APPROVAL OF THE APPELLATE DIVISION

SUPERIOR COURT OF NEW JERSEY

APPELLATE DIVISION

DOCKET NO. A-4288-04T54288-04T5

STATE OF NEW JERSEY

Plaintiff-Respondent,

v.

KEVIN CARABILLO,

Defendant-Appellant.

______________________________

 

Submitted April 24, 2006 - Decided July 17, 2006

Before Judges Cuff and Gilroy.

On appeal from the Superior Court of New Jersey, Chancery Division, Family Part, Somerset County, Docket No. FO-18-288-05.

Jacqueline A. Holz, attorney for appellant.

Wayne J. Forrest, Somerset County Prosecutor, attorney for respondent (Daryl A. Williams, Assistant Prosecutor, on the brief).

PER CURIAM

On February 9, 2005, following a two-day trial, defendant, Kevin Carabillo, was convicted of criminal contempt, N.J.S.A. 2C:29-9b, a disorderly person's offense for knowingly violating a domestic violence final restraining order. Defendant was sentenced to two years' probation conditioned upon completion of a twenty-six week anger management program. Appropriate assessments were also imposed. Defendant appeals, and we affirm.
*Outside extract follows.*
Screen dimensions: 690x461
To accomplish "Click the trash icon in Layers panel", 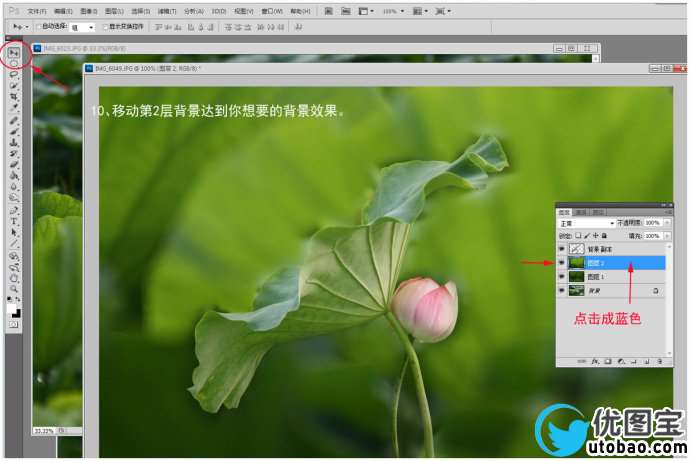I will 660,360.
On August 12, 2004, following a ten-year on-and-off relationship, defendant's former girlfriend, Sonya Elo, signed a complaint against defendant under the Prevention of Domestic Violence Act (PDVA), N.J.S.A. 2C:25-17 to -35. On August 19, 2004, a final restraining order was entered against defendant that prohibited defendant "from making or causing anyone else to make harassing communications to: Plaintiff." On September 23, 2004, Patrolman Jeremy Cuomo, of the Hillsborough Township Police Department, signed a complaint against defendant charging him with the disorderly person's offense of N.J.S.A. 2C:29-9b by "having a third party [defendant's mother, Madeline Carabillo] call the victim [on September 20, 2004] in an attempt to have the restraining order dropped." The matter was tried in the Chancery Division, Family Part, Somerset County, on January 13, 2005, and February 9, 2005.

Testifying for the State were Elo, Pasquale Rago, Elo's boyfriend, and Patrolman Cuomo. Elo testified that three or four days after the entry of the final restraining order, defendant's mother had telephoned her requesting that she drop the restraining order so that defendant could regain possession of his bow and arrow that had been confiscated by the police. Elo advised defendant's mother "that was not going to happen. I wasn't going to drop the restraining order, and that he [defendant] wasn't going to get his weapons back."
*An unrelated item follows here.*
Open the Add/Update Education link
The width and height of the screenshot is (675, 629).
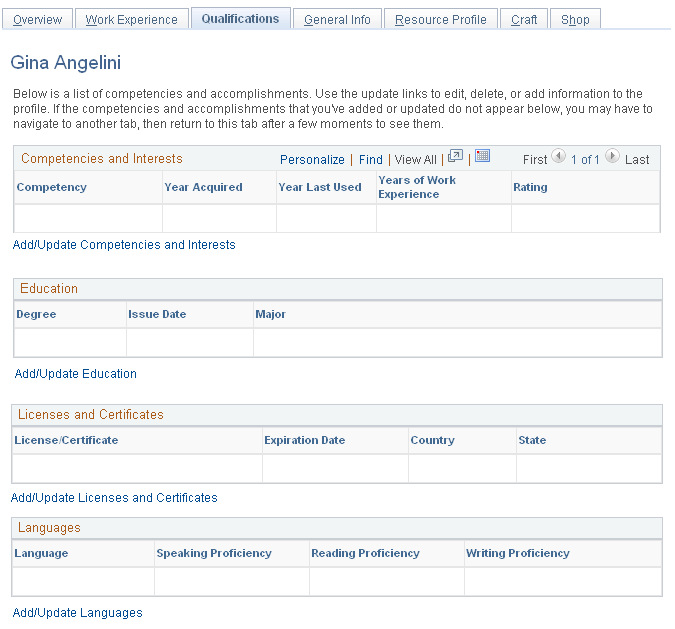pos(76,374)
On the evening of September 19, 2004, defendant's mother telephoned Elo's residence three times, all initially answered by Rago. Elo testified that she asked defendant's mother not to call her anymore, and "told her that it was absolutely against the restraining order and to please not to harass me any more."

On September 20, 2004, a message was left on Elo's telephone answering machine by defendant's mother. Although the message was left in a normal tone and cordial manner, Elo described it as "very upsetting," causing her to "flip[] out about it." Elo's interpretation of the telephone message was that Mrs. Carabillo had stated that defendant had contacted her and requested her to contact Elo to have Elo drop the final restraining order so that defendant could obtain the return of his bow and arrows. Lastly, Elo testified that on September 21, 2004, the day following her receipt of the telephone message, she "called [defendant's mother] back and told her to stop calling, and that I wasn't going to drop the restraining order and that he wasn't going to get his weapons back, and that . . . whole weapons situations, his hunting weapons, was out of my control."

Rago testified that he was aware of the final restraining order Elo had obtained against defendant, and that he had answered approximately four telephone calls from defendant's mother while at Elo's residence prior to September 20, 2004. Having been aware of the final restraining order, Rago "informed [defendant's mother] that there should -- as far as I knew there shouldn't have been any contact even with Kevin's family, with Sonya regarding the issue -- of the restraining order." Rago "thought it was in her best order not to call," and expressed this to her during each of the telephone calls. On September 20, 2004, Rago had been in the presence of Elo when she had listened to the telephone message from defendant's mother. He described Elo as "pretty much [in] shock[] . . . . [m]ore in disbelief. Especially that I've had numerous conversations with Mrs. Carabillo stating about not calling, and in the best interest and still receiving another message."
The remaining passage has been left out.